By Sylvia Gurinsky
We'll know the "What" later. Now, a discussion of the "How."
Election 2008 attracted the most voter attention in many years, primarily because of dynamic candidates and new ways for people to participate in the process. The first interesting result will be nationwide voter turnout; it could break records.
Someone is going to break a barrier, whether it's the first black president or the oldest elected president and the first female vice president. The presence of candidates such as Barack Obama, John McCain and Sarah Palin, and Hillary Clinton (during the primaries) helped engage the public.
This campaign depended on a combination of the old and new: Multitudes of Internet sites combined with shoe leather and door-knocking; questions asked by Bob Schieffer and David Letterman. (And two things I never thought I'd see together in a sentence, from this morning's Miami Herald, PBS and Twitter.)
And now, the bad news.....
The ambient anger of the last 15 years or so remains. Aspects of the campaigns brought out hateful sides of some supporters of candidates from both sides of the political spectrum. Whoever becomes the next president - and vice president - will have to address this.
For the first time, it felt like the most challenging questions of the candidates didn't come from the one profession that's protected in the U.S. Constitution - the press. While newspapers, radio and television continued to suffer from staff and quality shrinkage, comedians Letterman and Jon Stewart asked some of the best questions.

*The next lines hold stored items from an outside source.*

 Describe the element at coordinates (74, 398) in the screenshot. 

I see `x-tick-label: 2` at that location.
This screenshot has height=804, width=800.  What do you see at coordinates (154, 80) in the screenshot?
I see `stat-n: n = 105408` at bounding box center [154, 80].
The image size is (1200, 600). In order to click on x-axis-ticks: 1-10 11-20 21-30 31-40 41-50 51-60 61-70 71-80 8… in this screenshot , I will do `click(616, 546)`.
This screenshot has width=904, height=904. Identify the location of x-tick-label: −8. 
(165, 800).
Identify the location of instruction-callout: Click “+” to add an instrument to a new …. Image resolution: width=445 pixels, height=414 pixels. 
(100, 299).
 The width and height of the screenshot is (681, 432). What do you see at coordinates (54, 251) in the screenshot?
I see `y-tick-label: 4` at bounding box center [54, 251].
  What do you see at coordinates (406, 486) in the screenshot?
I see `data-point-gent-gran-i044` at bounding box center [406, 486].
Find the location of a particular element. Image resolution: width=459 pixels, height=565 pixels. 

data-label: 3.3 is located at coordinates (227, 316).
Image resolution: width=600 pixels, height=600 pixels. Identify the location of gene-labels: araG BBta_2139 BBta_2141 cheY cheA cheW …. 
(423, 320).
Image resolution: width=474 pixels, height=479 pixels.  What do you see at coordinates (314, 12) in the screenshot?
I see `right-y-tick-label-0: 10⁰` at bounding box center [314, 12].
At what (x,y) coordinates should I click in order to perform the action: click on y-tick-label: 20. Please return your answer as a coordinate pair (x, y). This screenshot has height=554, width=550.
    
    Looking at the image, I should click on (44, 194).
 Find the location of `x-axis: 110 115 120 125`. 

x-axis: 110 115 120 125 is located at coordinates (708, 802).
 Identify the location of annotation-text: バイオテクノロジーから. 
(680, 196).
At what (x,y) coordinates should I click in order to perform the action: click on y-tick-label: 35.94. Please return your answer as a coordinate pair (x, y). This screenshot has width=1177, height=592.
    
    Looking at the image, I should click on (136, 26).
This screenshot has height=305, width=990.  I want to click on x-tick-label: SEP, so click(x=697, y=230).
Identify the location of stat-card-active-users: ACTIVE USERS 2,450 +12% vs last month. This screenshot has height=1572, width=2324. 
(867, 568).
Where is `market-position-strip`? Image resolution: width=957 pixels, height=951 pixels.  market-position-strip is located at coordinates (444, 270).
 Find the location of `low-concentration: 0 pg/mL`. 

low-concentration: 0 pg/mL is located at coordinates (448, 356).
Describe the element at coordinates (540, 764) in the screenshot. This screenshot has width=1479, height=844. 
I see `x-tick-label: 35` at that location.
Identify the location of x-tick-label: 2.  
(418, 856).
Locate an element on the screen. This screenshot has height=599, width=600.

Talk radio and cable channels were a disaster, spreading as much propaganda as any political ads and contributing to climates of hatred. Sadly, some mainstream journalists started picking up cues from them.
On the voting front, there still hasn't been enough progress to make sure that voter rights, access and technology are the best everywhere. When The New York Times reports a snafu when the actor and activist Tim Robbins tried to vote this morning, what's the status of millions of other Americans?
Here's a link, incidentally, to the article about Robbins:
There's reassurance in knowing that tradition and democracy continue in Dixville Notch and Hart's Location in New Hampshire, where they cast the first Election Day ballots just after midnight. The towns pride themselves on 100 percent turnout, and presumably a well-informed electorate.
The rest of this country deserves no less. So there's work to be done in how we vote - and how we learn.